Exclude the pictures and reproduce exactly the lines that run from the one holding "Maximize the Personal settings window" to the end of the entries below.

SUPPLIED DATA section start

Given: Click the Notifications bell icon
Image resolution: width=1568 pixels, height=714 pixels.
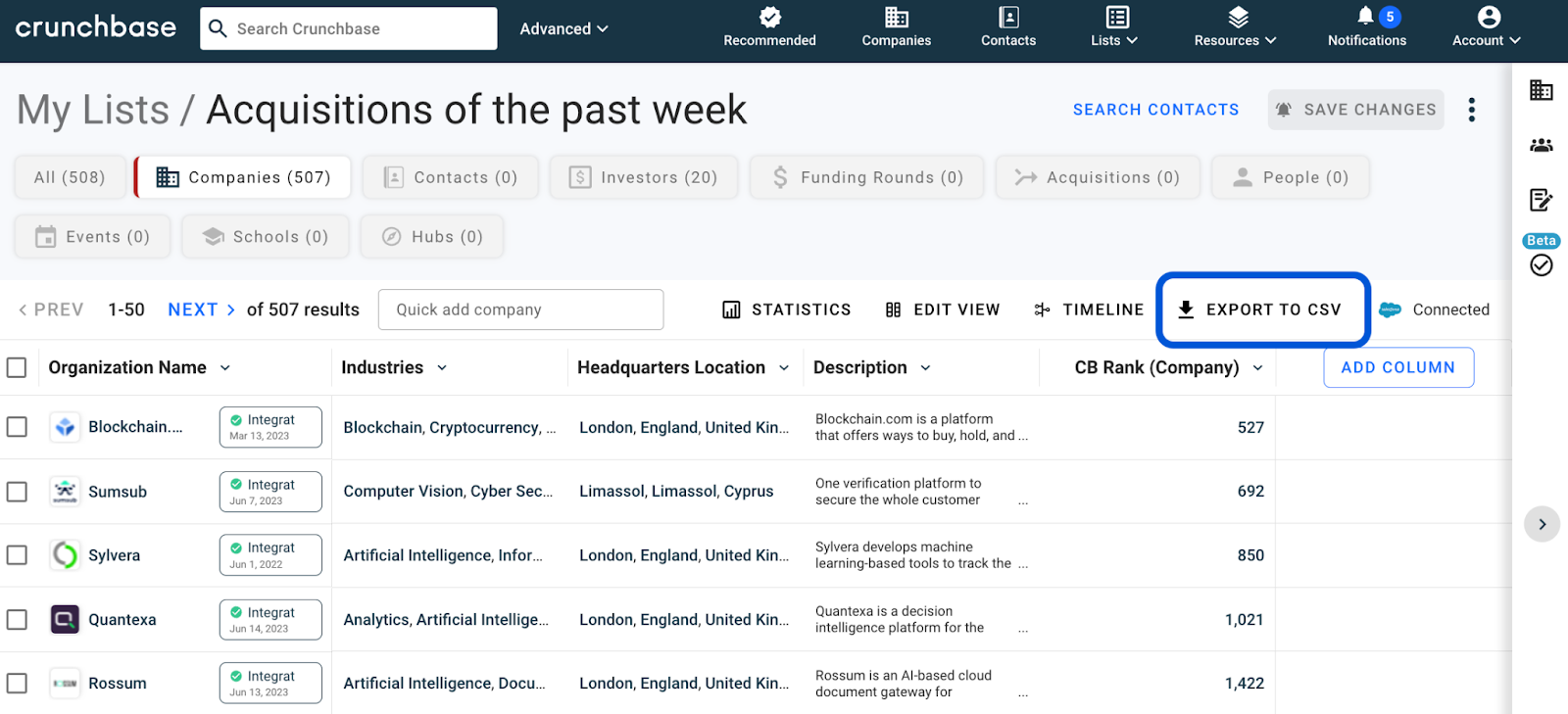Looking at the screenshot, I should click(1365, 17).
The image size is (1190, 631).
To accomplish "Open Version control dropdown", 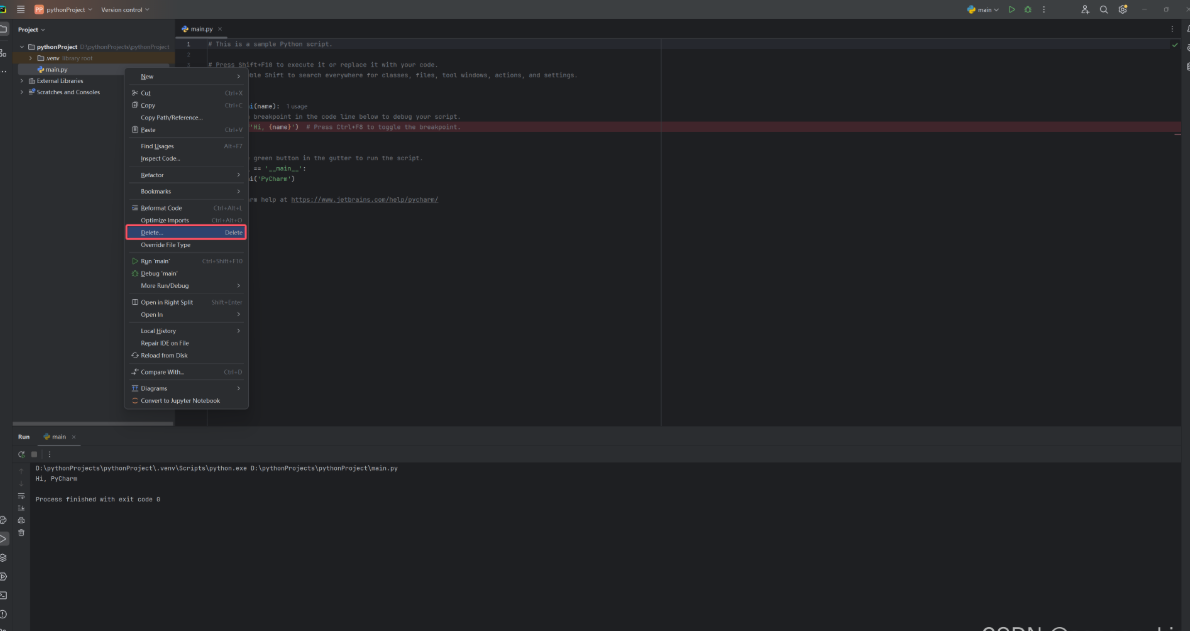I will tap(125, 9).
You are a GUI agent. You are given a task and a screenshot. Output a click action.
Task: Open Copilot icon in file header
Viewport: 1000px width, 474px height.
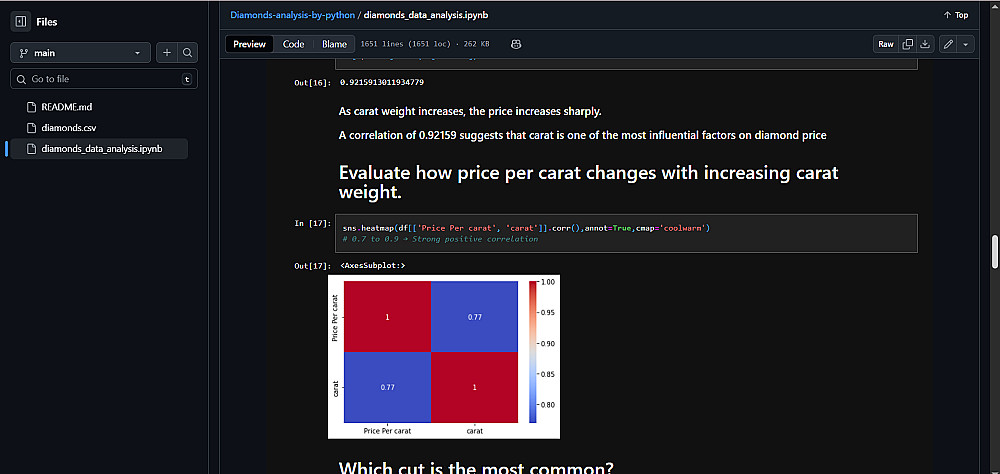(x=516, y=44)
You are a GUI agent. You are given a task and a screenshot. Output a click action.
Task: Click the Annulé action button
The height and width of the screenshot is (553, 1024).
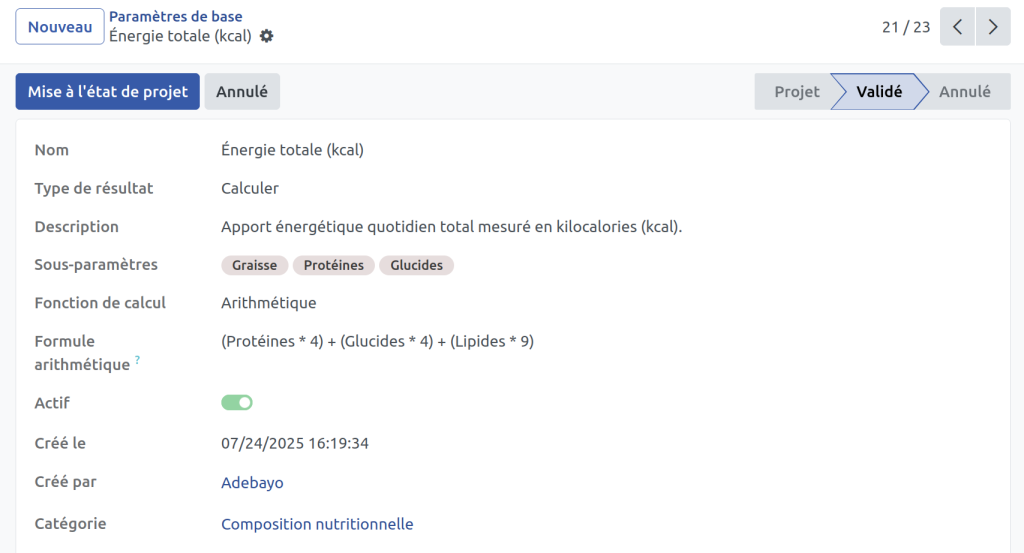pos(242,91)
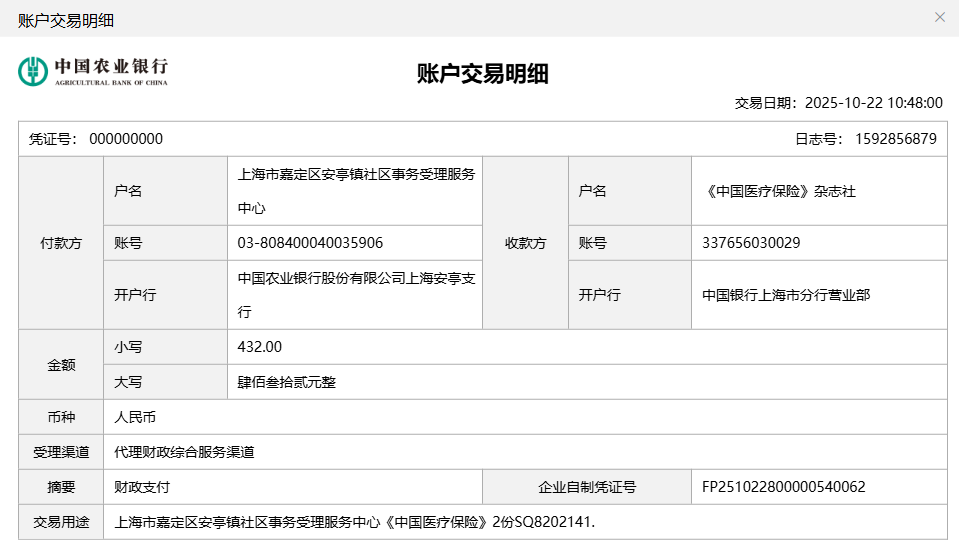The width and height of the screenshot is (959, 541).
Task: Close the 账户交易明细 dialog
Action: (939, 17)

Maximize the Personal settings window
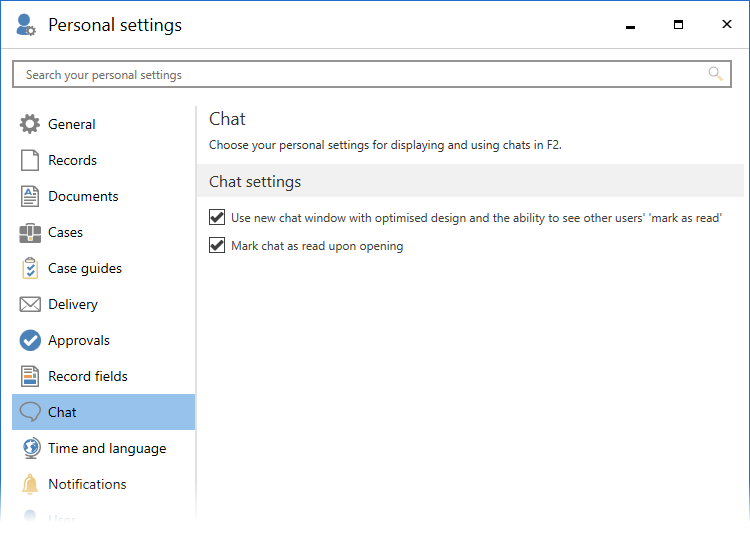tap(678, 25)
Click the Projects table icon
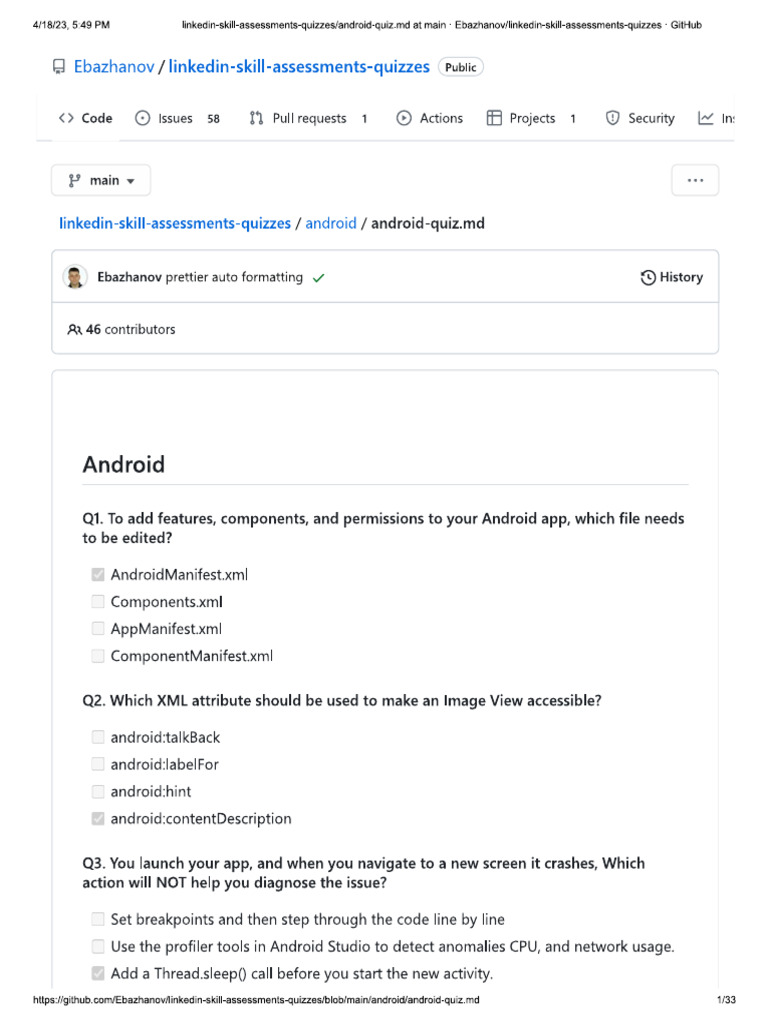This screenshot has height=1024, width=768. (x=494, y=118)
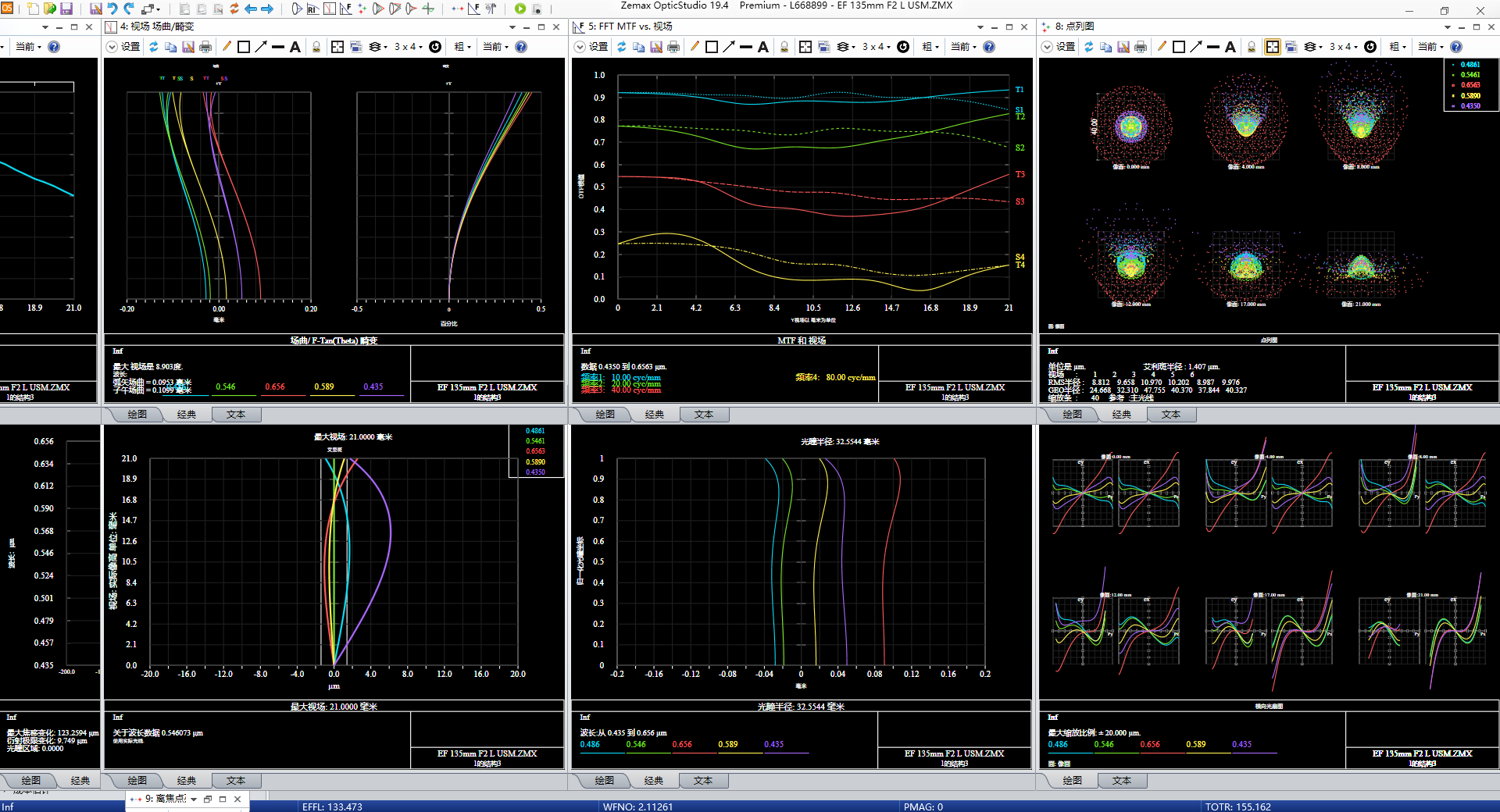1500x812 pixels.
Task: Toggle the lock icon in field curvature window
Action: [316, 47]
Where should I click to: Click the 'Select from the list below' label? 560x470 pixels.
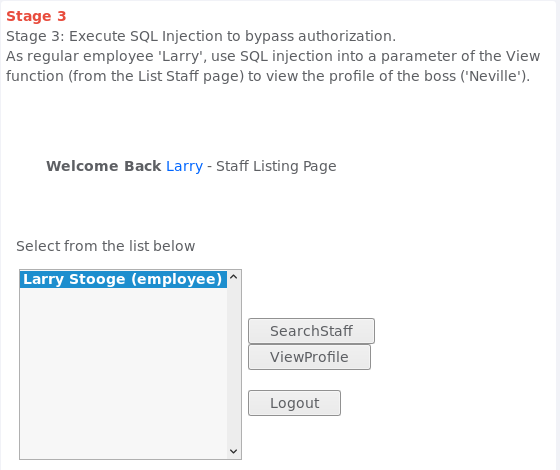tap(105, 246)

SUPPLIED DATA section end

RESPONSE TO THIS EXERCISE:
Maximize the Personal settings window
tap(678, 25)
Click the Projects table icon
This screenshot has height=1024, width=768. (x=494, y=118)
1500x812 pixels.
Task: Toggle the lock icon in field curvature window
Action: [316, 47]
Where should I click to: Click the 'Select from the list below' label? 560x470 pixels.
tap(105, 246)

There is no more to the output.